Bea Cukai Dukung Perdagangan Internasional Melalui Program AEO
- Bea Cukai
VoxPop – Bea Cukai Juanda bersama Tim AEO Direktorat Teknis Kepabeanan melakukan peninjauan lapangan dalam rangka pemberian pengakuan sebagai Authorized Economic Operator (AEO) kepada PT Karya Dibya Mahardhika (PT KDM), pada 2 s.d. 5 Mei 2023. Kegiatan ini juga dihari oleh Bea Cukai Pasuruan, Bea Cukai Kediri, dan Bea Cukai Tanjung Perak, selau kantor yang turut memberikan pelayanan dan pengawasan kepada PT KDM.
PT KDM adalah perusahaan yang bergerak dalam industri produksi rokok di Indonesia. Perusahaan ini tergolong pengusaha pabrik hasil tembakau golongan II yang memiliki reputasi yang baik dan profil risiko rendah (low risk). Selain itu, PT KDM juga berkontribusi terhadap penerimaan negara di bidang cukai yang mencapai Rp1,8 triliun.
PT KDM memiliki beberapa cabang di Jawa Timur yang pusatnya berlokasi di Bakalan, Pasuruan.
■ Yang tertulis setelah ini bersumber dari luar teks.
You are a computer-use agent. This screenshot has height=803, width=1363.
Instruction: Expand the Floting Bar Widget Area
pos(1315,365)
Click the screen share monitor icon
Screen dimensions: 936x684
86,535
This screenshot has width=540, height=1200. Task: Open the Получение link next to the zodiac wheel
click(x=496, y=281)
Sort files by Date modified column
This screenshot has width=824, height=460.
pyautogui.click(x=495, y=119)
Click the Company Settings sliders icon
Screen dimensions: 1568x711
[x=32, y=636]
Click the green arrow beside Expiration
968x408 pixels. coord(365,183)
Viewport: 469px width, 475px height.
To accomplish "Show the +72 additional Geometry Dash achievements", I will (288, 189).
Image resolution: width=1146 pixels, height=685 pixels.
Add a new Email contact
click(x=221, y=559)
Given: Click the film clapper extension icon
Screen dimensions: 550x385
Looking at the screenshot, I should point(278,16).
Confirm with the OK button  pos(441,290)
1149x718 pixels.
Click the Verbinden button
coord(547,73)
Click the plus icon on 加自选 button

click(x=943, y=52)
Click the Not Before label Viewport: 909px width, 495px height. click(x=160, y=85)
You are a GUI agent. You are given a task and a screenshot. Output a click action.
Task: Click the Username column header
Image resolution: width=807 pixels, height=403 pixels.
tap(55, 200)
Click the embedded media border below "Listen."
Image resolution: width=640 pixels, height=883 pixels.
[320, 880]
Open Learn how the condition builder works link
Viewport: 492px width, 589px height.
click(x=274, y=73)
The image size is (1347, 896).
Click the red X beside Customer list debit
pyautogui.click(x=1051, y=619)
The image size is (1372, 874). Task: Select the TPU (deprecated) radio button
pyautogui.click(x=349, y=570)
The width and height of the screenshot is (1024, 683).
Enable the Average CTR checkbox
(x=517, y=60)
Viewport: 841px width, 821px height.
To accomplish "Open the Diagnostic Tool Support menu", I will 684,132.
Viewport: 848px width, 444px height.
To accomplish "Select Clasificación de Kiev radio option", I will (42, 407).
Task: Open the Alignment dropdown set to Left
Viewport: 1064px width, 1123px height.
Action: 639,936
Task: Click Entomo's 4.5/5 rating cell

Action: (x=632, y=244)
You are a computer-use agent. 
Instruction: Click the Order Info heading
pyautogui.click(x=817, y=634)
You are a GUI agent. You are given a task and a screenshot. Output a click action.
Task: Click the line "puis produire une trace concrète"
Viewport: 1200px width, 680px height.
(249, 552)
PT KDM memproduksi berbagai jenis rokok, seperti sigaret putih mesin (SPM) dan sigaret kretek mesin (SKM) yang diproduksi di Bakalan, Pasuruan, dan rokok berjenis sigaret kretek tangan (SKT) yang diproduksi di Pare, Kediri.
Kepala Seksi Penyuluhan dan Layanan Informasi Bea Cukai Juanda, Irwan Kurniawan, mengatakan bahwa peninjauan lapangan ini sebagai tindak lanjut atas permintaan PT KDM sebagai pelaku ekspor dan impor khususnya di bidang cukai untuk menjadi Operator Ekonomi Bersertifikat atau Authorized Economic Operator (AEO). “Kegiatan peninjauan lapangan merupakan salah satu tahapan dalam rangkaian pengajuan permohonan untuk memperoleh pengakuan sebagai AEO di samping penelitian persyaratan administrasi atas berkas permohonan,” imbuhnya.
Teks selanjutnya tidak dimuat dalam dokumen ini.